MICHAEL R. MERZ, Magistrate Judge.

In Johnson v. United States, 135 S.Ct. 2551 (2015), the Supreme Court declared the residual clause of the Armed Career Criminal Act to be unconstitutionally vague. With the assistance of appointed counsel, Defendant Ronald Garrett filed this action under 28 U.S.C. § 2255, arguing Johnson applied to the analogous residual clause language in the Sentencing Guidelines under which he had received an enhanced sentence as a career offender (Motion, ECF No. 92).

Upon initial review, the Magistrate Judge recommended dismissal (Report, ECF No. 93). Defendant objected (ECF No. 95) and Judge Rose recommitted the case (ECF No. 97).
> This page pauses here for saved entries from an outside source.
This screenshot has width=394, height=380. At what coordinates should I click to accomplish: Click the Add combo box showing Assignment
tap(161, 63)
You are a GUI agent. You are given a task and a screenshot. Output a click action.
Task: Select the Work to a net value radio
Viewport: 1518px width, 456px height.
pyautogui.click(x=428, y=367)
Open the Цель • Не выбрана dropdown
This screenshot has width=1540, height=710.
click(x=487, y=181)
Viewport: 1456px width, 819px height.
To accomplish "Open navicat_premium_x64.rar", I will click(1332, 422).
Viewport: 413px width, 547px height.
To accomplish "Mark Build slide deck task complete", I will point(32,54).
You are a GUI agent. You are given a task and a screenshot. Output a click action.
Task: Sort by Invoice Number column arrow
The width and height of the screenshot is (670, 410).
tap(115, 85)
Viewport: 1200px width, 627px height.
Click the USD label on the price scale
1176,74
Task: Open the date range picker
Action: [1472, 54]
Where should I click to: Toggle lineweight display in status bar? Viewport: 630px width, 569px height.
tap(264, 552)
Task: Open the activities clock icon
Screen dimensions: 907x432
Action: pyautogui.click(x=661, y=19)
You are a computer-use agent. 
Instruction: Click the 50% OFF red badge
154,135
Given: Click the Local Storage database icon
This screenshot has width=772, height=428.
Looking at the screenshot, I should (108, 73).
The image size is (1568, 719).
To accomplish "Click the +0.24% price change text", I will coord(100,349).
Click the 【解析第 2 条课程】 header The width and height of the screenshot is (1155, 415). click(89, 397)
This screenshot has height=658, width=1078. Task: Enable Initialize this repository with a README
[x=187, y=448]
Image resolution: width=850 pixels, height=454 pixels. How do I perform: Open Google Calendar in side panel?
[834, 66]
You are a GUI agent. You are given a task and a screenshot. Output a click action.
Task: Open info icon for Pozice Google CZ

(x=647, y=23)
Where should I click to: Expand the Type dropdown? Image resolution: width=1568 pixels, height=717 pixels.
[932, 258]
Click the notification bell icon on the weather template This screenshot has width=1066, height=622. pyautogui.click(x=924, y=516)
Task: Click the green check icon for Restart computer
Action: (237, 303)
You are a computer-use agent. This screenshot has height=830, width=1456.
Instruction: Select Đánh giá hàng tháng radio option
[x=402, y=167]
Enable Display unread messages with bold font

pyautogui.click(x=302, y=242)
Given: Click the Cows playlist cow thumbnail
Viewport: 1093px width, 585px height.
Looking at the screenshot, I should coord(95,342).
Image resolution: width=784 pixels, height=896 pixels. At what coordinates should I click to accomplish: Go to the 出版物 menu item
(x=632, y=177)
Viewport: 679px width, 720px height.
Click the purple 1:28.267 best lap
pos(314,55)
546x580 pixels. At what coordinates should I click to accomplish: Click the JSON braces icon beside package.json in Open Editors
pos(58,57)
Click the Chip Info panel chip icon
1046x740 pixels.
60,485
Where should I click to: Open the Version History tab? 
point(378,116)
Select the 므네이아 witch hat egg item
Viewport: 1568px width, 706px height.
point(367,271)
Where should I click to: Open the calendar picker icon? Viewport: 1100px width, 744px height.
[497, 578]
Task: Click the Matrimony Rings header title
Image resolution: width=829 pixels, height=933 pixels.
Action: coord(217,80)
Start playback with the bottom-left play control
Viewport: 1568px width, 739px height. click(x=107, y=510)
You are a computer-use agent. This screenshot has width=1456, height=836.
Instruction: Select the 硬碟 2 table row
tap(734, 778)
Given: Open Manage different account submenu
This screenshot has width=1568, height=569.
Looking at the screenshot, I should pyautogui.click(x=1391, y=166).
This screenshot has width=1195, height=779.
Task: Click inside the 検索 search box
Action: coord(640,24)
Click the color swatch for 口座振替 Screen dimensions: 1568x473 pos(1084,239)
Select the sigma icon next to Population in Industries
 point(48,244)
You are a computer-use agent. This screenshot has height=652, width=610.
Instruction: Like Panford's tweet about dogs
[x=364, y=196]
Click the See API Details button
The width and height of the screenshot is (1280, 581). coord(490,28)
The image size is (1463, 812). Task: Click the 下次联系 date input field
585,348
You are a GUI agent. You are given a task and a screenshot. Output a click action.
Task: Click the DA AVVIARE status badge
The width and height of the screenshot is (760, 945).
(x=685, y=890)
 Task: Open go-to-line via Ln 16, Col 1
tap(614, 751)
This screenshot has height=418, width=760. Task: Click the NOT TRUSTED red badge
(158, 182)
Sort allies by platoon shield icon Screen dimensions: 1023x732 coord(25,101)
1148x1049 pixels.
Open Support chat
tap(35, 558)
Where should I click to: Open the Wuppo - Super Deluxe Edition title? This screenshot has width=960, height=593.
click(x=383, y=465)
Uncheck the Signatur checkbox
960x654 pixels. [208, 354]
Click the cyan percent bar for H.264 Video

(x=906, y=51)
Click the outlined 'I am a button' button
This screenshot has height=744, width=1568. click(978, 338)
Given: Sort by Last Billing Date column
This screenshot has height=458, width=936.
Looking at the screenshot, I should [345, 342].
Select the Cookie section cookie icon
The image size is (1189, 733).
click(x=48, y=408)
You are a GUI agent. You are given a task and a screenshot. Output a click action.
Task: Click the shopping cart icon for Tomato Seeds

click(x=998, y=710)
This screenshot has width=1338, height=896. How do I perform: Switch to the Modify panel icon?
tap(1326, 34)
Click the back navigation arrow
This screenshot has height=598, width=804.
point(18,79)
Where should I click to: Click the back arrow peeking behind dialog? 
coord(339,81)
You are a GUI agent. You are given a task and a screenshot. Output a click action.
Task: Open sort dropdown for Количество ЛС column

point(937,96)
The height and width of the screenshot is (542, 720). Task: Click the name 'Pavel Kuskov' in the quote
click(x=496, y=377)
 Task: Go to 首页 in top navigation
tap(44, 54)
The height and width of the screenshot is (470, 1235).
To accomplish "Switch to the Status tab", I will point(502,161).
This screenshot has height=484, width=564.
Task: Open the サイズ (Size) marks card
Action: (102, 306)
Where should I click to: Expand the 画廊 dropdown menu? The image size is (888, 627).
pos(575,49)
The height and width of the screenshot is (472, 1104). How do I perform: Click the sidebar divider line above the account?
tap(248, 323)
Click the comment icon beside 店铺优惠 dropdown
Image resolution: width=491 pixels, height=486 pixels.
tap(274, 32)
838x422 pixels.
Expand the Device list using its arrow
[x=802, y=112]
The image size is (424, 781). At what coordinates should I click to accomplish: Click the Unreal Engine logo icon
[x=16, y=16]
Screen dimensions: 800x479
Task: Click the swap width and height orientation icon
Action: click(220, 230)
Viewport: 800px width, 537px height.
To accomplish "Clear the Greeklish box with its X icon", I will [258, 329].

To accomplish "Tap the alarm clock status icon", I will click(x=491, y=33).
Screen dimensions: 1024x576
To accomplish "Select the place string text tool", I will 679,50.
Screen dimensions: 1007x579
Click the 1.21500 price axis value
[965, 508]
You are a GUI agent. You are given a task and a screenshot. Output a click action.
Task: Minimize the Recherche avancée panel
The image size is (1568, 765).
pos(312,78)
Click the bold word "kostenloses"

Noting the grant of certiorari in Beckles v. United States, ___ U.S. ___, 2016 WL 1029080 (2016), the United States moved, with the consent of Defendant, to stay these proceedings pending the Beckles decision (Motion, ECF No. 58). The Court followed the instruction of the Sixth Circuit in In re: Embry, 831 F.3d 377 (6th Cir. 2016), and stayed the case pending the outcome in Beckles (Decision and Order, ECF No. 109). The Supreme Court has now decided that case. Beckles v. United States, 2017 U.S. LEXIS 1572 (March 6, 2017). Accordingly, the stay of proceedings herein is VACATED.

Moreover, the Supreme Court decided Beckles in a way that is fatal to Mr. Garrett's claim by deciding that "the [Sentencing] Guidelines are not subject to a vagueness challenge under the Due Process Clause. The residual clause in §4B1.2(a)(2) therefore is not void for vagueness." Id. at *11.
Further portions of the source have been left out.